Directions for this task ▸
Take the entries below and reproduce exactly the portion that begins at the line containing "Je donne mon avis sur ma visite (58, 1600)" and ends at the line containing "School Rules", keeping both ends, dropping pictures, and adding nothing else.

Record excerpts ▸
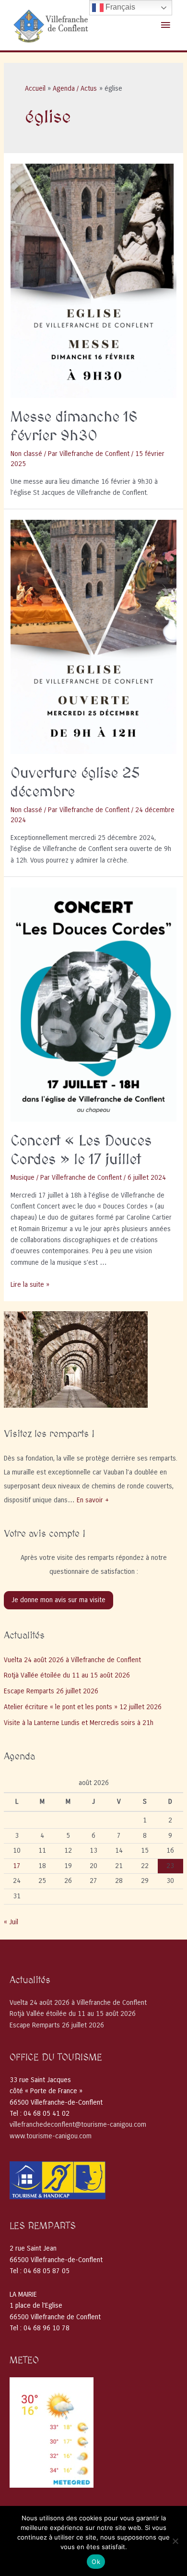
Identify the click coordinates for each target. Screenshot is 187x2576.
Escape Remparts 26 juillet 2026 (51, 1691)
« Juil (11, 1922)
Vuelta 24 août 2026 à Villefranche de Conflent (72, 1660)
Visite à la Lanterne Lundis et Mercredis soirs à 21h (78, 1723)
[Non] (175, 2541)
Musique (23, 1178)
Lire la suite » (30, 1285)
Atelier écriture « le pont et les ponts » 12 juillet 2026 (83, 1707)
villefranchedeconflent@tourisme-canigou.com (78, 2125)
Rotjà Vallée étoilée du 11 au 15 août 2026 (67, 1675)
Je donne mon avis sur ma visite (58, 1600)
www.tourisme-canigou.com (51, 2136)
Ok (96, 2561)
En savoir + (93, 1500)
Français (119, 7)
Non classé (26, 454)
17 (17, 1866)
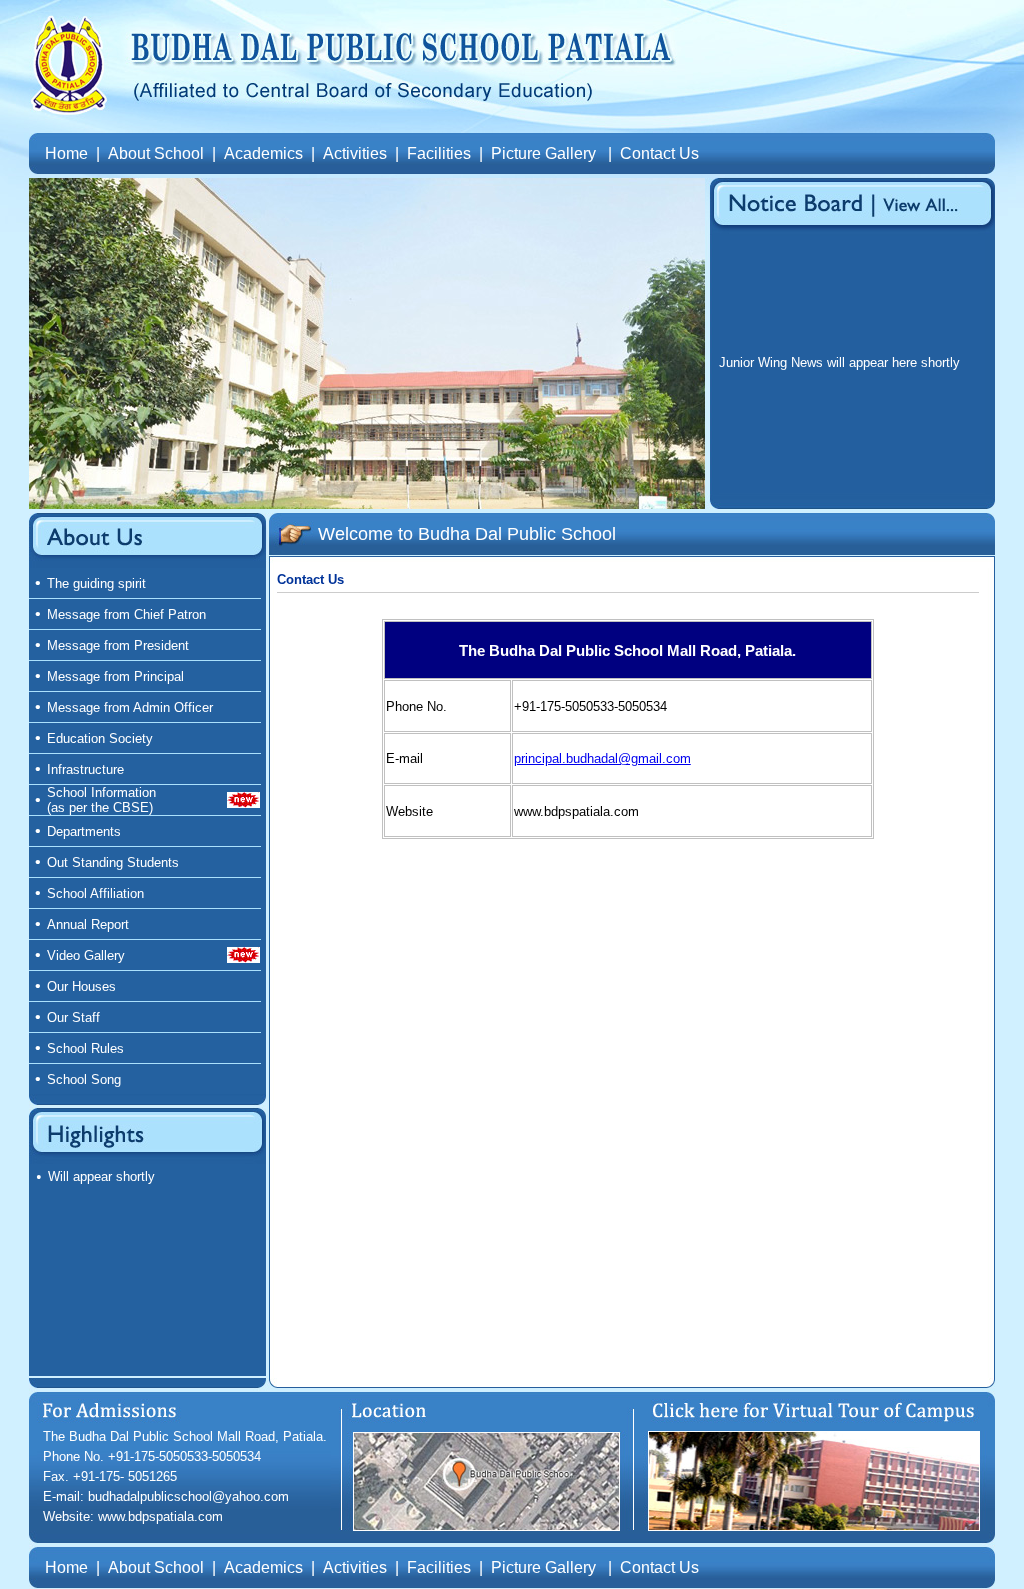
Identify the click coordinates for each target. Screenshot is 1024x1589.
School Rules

* * *

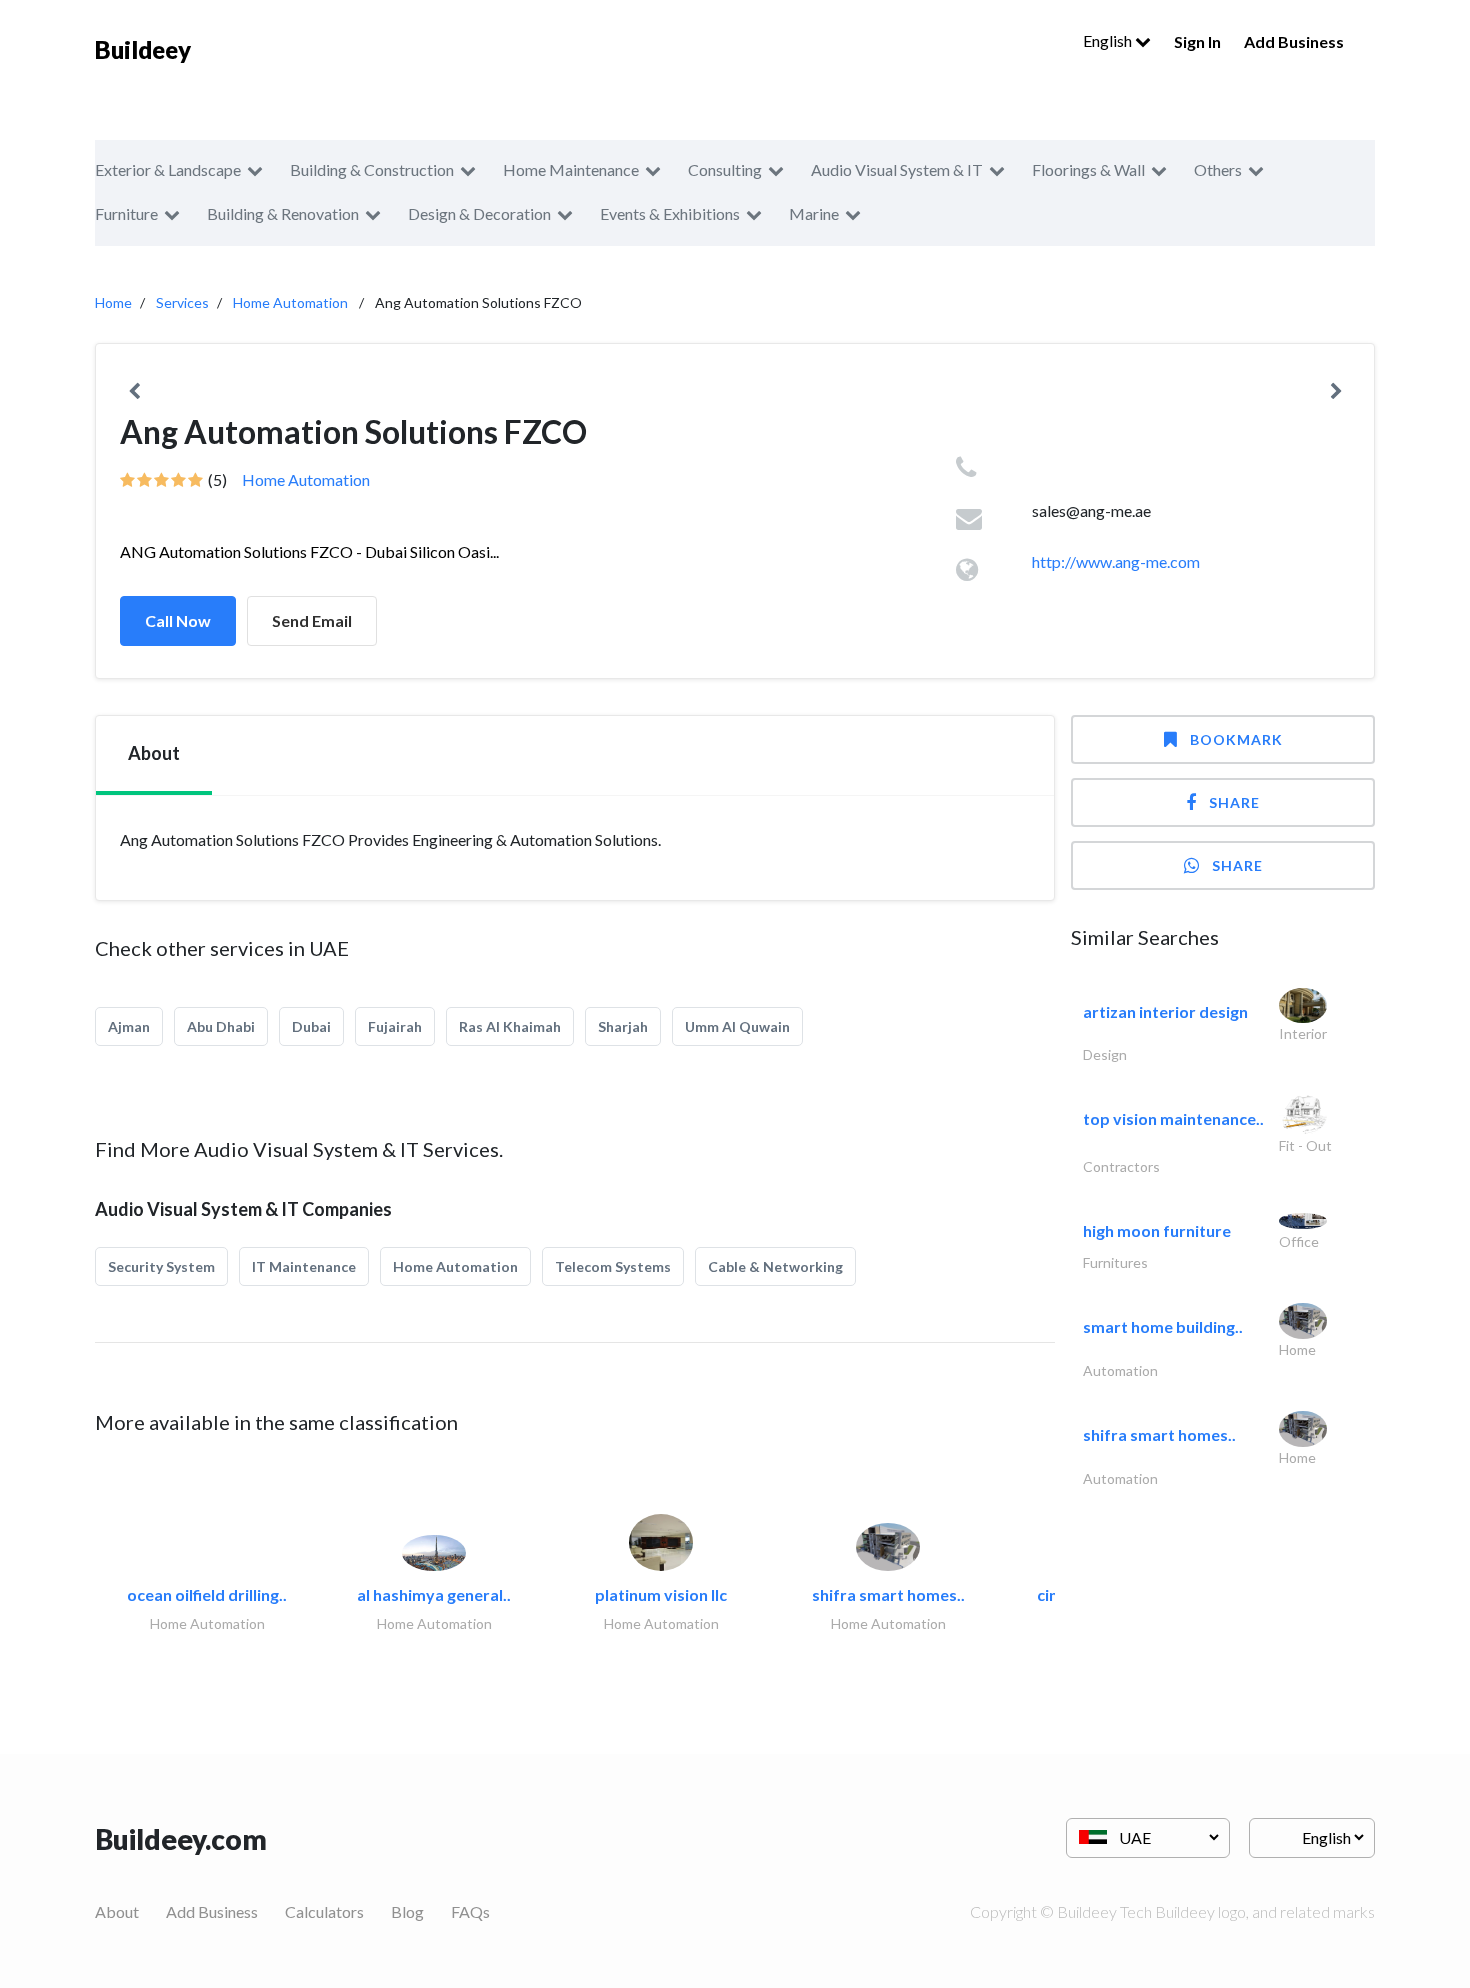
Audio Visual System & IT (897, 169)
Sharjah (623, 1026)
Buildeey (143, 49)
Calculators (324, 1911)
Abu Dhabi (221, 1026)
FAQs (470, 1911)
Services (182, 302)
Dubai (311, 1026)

---

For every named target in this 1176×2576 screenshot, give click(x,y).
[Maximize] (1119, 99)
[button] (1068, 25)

Task result ▸
Je donne mon avis sur ma visite (58, 1600)
www.tourisme-canigou.com (51, 2136)
Ok (96, 2561)
En savoir + (93, 1500)
Français (119, 7)
Non classé (26, 454)
17 (17, 1866)
Identify the click coordinates for each target. Screenshot is 1024x1589.
School Rules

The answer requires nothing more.